In the main video, just over three minutes long, Yasmila describes a day designated for collecting payments for the physically disabled and retirees, which turned into a spectacle of disorganization: elderly people in wheelchairs, individuals with canes, and citizens with reduced mobility waiting for hours, some sitting on the floor without anyone offering a solution.
"Unbearable the number of elderly people in wheelchairs, with canes, with everything, the hours they have been lying there on the floor," the woman recounted, visibly indignant.
Yasmila spent an hour and a half outside the bank without being able to enter, forced to shout at the employee at the door to explain the reason for her visit. After that time, and following an additional half hour of insistence, all she received were some forms to begin the credit application process.
Far from just complaining, the Cuban proposed a concrete solution: for the bank to publish lists with days, times, and designated areas for each type of procedure, so that retirees, physically disabled individuals, and users of commercial services do not overlap in the same space at the same time.
"Why is it that the bank, which is a state institution with monopoly power in this country since it has no competition, cannot organize itself?" he asked.
His diagnosis was straightforward: "I believe that isn't anything difficult; it's just a matter of organizational and administrative inefficiency."
Yasmila's testimony is not an isolated case. Retirees and physically disabled individuals in Cuba have been waiting in line for months from three or five in the morning, even spending the night on the sidewalks on cardboard, with no guarantee of withdrawing money the next day. More than 1.7 million retirees depend on a collapsed system where minimum pensions do not exceed 4,000 Cuban pesos, which is less than seven dollars at the informal exchange rate.
Since June 2026, Banco Metropolitano has reduced the withdrawal limit from 5,000 to 3,000 pesos per transaction, further worsening the situation. In the province of Granma, the provincial government admitted that it did not have more than 400 million pesos to pay pensions for over 111,000 retirees. In Cárdenas, a retiree died due to injuries sustained during an assault while waiting in line to collect.

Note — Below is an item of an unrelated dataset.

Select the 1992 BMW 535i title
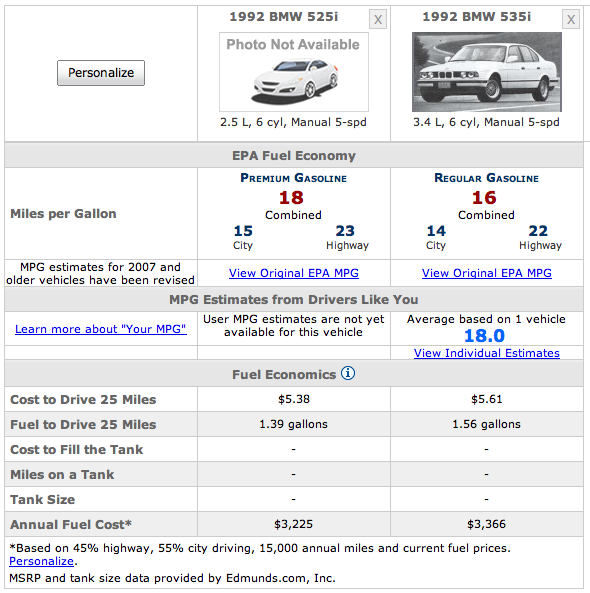 477,17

The official newspaper Venceremos from Guantánamo acknowledged on July 3 that the banking crisis “has ceased to be a banking difficulty and has become a social problem”. Three days later, the state media Cubadebate admitted the failure of the mandatory banking system imposed since 2021: barely 3.77% of transactions in Cuba are digital, and less than 10% of private businesses in provinces like Sancti Spíritus accept transfers regularly.
In response to the collapse, the regime approved a package of 176 measures that includes the authorization of private banking for the first time since 1959, although without a specific regulation or published implementation timeline.
Yasmila concluded her complaint with a question that encapsulates the frustration of millions of Cubans: "Is it really so difficult to maintain order and discipline and help people not struggle so much?"